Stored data
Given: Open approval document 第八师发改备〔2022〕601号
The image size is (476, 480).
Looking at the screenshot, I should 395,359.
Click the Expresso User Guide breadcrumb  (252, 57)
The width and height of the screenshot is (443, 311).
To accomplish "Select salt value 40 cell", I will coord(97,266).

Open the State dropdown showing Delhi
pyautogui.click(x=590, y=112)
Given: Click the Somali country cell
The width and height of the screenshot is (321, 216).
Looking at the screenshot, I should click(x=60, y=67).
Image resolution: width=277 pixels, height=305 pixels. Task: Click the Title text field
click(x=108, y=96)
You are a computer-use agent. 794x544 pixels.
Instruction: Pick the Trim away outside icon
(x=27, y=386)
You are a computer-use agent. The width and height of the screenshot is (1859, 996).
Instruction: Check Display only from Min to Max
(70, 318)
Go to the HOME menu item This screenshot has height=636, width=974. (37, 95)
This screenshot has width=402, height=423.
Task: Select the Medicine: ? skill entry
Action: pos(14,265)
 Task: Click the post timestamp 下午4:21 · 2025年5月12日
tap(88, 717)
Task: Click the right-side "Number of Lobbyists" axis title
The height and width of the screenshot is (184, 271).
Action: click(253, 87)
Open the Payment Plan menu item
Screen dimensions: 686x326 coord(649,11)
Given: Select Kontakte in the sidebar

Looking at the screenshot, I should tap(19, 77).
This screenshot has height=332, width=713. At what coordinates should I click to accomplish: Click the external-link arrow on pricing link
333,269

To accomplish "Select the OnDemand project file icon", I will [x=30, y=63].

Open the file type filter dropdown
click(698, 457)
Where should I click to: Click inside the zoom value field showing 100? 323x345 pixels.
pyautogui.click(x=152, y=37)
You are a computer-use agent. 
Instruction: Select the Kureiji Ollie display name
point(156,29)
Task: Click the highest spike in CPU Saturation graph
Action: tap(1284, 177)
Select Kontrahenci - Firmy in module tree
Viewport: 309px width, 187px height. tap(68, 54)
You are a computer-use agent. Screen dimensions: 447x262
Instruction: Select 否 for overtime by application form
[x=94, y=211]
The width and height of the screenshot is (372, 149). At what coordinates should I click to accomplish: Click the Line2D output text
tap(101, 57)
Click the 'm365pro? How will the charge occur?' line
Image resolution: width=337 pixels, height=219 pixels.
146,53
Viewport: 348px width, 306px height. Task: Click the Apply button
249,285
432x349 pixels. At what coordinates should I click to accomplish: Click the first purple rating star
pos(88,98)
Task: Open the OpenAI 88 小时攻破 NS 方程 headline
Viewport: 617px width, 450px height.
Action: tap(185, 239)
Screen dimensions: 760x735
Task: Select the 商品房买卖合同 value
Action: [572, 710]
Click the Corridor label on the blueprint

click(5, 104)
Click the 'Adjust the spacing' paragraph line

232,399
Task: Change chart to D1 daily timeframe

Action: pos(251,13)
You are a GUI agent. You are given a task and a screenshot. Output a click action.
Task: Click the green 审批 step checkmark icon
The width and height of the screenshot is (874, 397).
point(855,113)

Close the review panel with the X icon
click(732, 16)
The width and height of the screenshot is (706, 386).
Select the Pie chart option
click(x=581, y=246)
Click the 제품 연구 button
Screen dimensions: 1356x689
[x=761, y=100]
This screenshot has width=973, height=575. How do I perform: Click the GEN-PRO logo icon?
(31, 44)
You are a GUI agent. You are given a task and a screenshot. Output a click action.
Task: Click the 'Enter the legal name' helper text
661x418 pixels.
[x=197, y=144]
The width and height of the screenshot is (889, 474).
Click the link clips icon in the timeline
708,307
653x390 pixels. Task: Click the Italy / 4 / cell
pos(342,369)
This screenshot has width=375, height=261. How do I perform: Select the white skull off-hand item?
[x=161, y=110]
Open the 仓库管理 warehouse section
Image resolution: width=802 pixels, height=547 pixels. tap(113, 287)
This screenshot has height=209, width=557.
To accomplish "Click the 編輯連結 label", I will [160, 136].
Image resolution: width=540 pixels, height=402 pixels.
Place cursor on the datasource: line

▶ TASK TO COMPLETE:
From the records above, show each line that contains the word "agent".

▶ EXERCISE OUTPUT:
You are a computer-use agent. 794x544 pixels.
You are a computer-use agent. The width and height of the screenshot is (1859, 996).
You are a computer-use agent. 
You are a computer-use agent. Screen dimensions: 447x262
You are a GUI agent. You are given a task and a screenshot. Output a click action.
You are a GUI agent. You are given a task and a screenshot. Output a click action.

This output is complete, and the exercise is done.